Today I put out an open call on Facebook for ideas for blog posts because I’ve been having trouble coming up with them lately, and I got some great ideas back.  So without further ado, I present you with an in-depth analysis of the showering techniques of white people in Indonesia.

This may sound like a completely random topic, but let me give you the background information first. Showers as we know them in our Western nation homes don’t exist in this country. Instead, we take what is known here as a mandi, which consists of essentially taking cold water out of a bucket with a smaller scoop and dumping it over yourself.  Dump more water, lather, rinse, and you’re done!

The basic idea of a mandi. Ours at camp consist of essentially giant garbage bin-sized tubs full of water and covered with mesh to prevent mosquito infestation.

Mandis take some getting used to, and unlike your basic shower one can take multiple approaches to this all-important task.  If you mandi directly after returning from the forest, your technique is less important because the idea of throwing cold water all over your body is extremely appealing.  However, if mandi-ing first thing in the morning, or in the late afternoon after you’ve cooled down for an hour, dumping cold water on yourself sounds less refreshing and more like stepping into a frigid version of hell.  Indonesians, on the other hand, don’t seem to mind. Most of them mandi early in the morning and/or late in the evening when the water is at its coldest.  So how does a bule (white person) accustomed to warm showers manage?  Should you just “take it like a man” (or woman) and dump the first scoop right over the head?  Should you start at the legs to let your body get over some of the initial shock of the cold?  Is there ever hope of getting warm water instead of what feels like glacial melt?

After doing some extensive research on the topic- i.e. asking the first 5 people I encountered in our house this afternoon how they handled the shower situation here- I have discovered that each person has his or her own approach to the mandi.  Here are the results and feedback from my informal survey (to be written up in scientific paper form at a later date):

1. Jess: “The mandi is mandi-tory!”  Argh… all bad jokes aside, Jess’s approach is the boldest one- just dump the first scoop right over your head.  There are some costs and benefits to this technique, but having tried it I can tell you that it’s only good at certain times of day.

2. Helen: Washes her hair first without getting the rest of her body wet to cool down a bit, then starts from the legs.  She also makes sure to take advantage of the water sitting in the pipes on warm days, and targets the outdoor mandis for a nice afternoon shower.

3. Sarah: Similar approach to Helen, but utilizes the “countdown method” to psych herself up for the first scoop.  I’m thinking about adopting this method myself!

4. Luke: Takes a slightly more roundabout approach.

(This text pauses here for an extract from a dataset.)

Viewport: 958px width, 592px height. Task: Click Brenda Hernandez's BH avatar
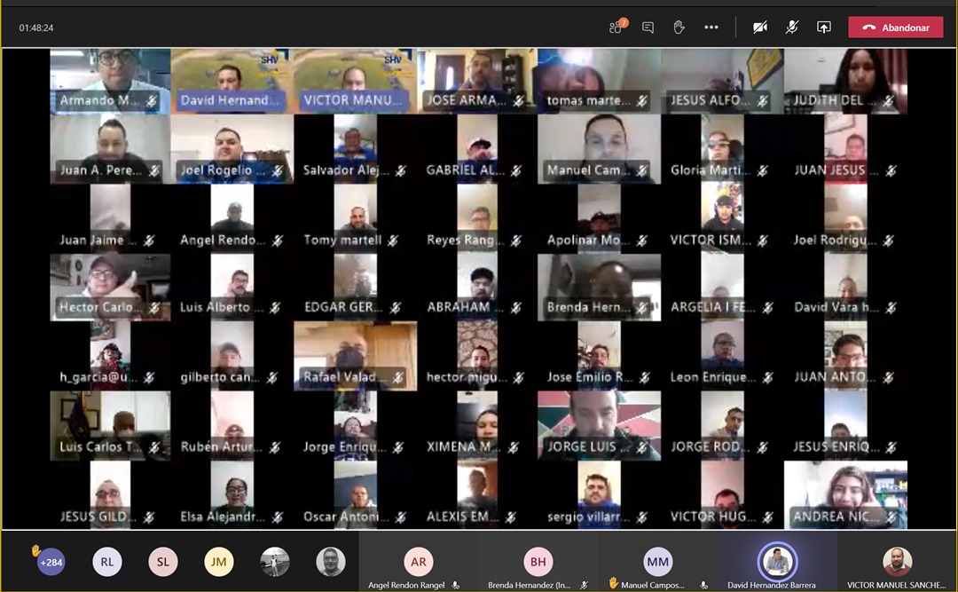[x=538, y=561]
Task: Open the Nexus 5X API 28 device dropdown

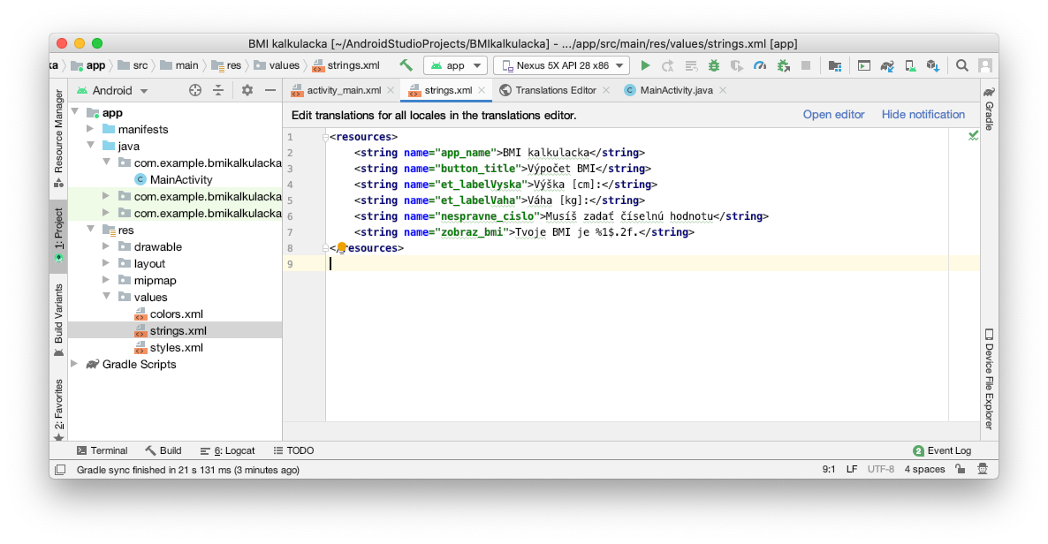Action: 562,65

He does one arm first, then the other, then the front of the body, then the back, and then FINALLY gets his head wet.  Interesting, interesting.

5. Nick: Wants to be quoted as saying “the mandi is never pleasant” and “I’ve never liked a cold mandi.” Ironic, since he has been here the longest of all of those interviewed.  Since Nick has been able to spend more time in town lately, he sometimes boils the kettle and mixes it with the cold water so he can have a warm mandi- the luxury!  Anyway, if there’s no warm water available Nick likes to delay the inevitable for as long as possible by washing his face and arms first, then braving the cold.

It’s funny how something as simple as washing yourself can inspire so much conversation (and pose such a challenge at times), but that’s field life for you.  Nothing is ever comfortable, but we make do.  As for me, my mandi technique changes on a daily basis depending on the time of day and how I feel, but it generally wavers between the countdown/legs first method and just sucking it up and taking the plunge.  I like to think that 18 years spent enduring the Minnesota winters has upped my mandi tolerance, but after many months here I think I’m just a big baby.  And for the record, I am very much looking forward to my next warm shower, whenever that may be….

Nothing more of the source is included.